### TEXT FOR ANALYSIS

The analyst community seems pretty convinced Roblox is turning the profit corner though, with losses expected to start shrinking beginning next year. Even though actual net profits are still years down the road, the vast majority of analysts still currently rate this ticker a strong buy based on this eventual distant swing to a profit.
2. Apple
Yes, Apple (AAPL 0.63%) missed the mark with its foray into the consumer-facing artificial intelligence (AI) arena. Although the buzz surrounding Apple Intelligence when it was introduced last June was palpable then, what was released in October was underwhelming, by virtue of missing many of its touted features. It was also only available on the very newest of iPhones, which most iPhone fans didn't yet own (and still don't).
Worse, the company now reports that the AI-powered version of Siri it wished it had released late last year now won't be ready for launch until early next year. And shareholders have paid the price. The stock's currently trading about where they were a year ago.

Image source: Getty Images.
For investors, that can take what they've learned about Apple over the course of the past 20 years and use it to predict what's likely for the next 20 though, this temporary weakness is a buying opportunity.
The fact is, Apple on a bad day is still a better investment than most other stocks on their best day. Sure, the company made a mistake. It's capable of correcting it though, and is willing to do so. Indeed, there's a case to be made that the somewhat embarrassing gaffe ensures Apple will do everything in its power to impress the world when it gets a second chance to do so in the months ahead.
The opportunity is enormous, too. Although most personal uses of AI right now are for more efficient web-browsing rather than actual improved personal efficiency, the software and underlying hardware capable of running it are still finding their footing. As refinements in both continue to be made, Precedence Research believes the worldwide intelligent virtual assistant market will grow at an average annualized pace of 24% through 2034. This growth is likely to be led by North America too, where iPhones are particularly popular.

######
### GIVEN DATA

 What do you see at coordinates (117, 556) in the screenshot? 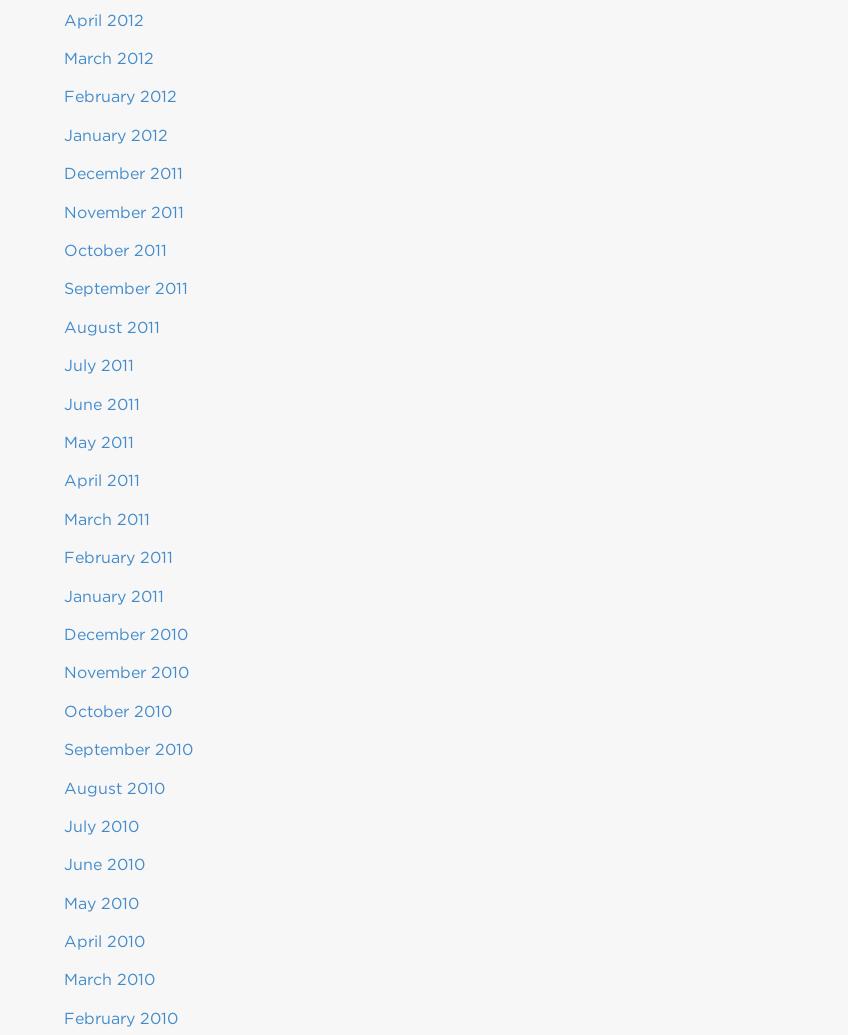
I see `'February 2011'` at bounding box center [117, 556].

######

• _EXERCISE_
In the stock-analysis text, rewrite the paragraph beginning "The opportunity is enormous, too" as a short bulleted list that keeps its main facts.

• _RESPONSE TO THIS EXERCISE_
- The opportunity is enormous.
- Most personal AI use today is for more efficient web browsing rather than improved personal efficiency.
- The software and the hardware that runs it are still finding their footing.
- As both are refined, Precedence Research expects the worldwide intelligent virtual assistant market to grow at an average annualized pace of 24% through 2034.
- North America, where iPhones are particularly popular, is likely to lead that growth.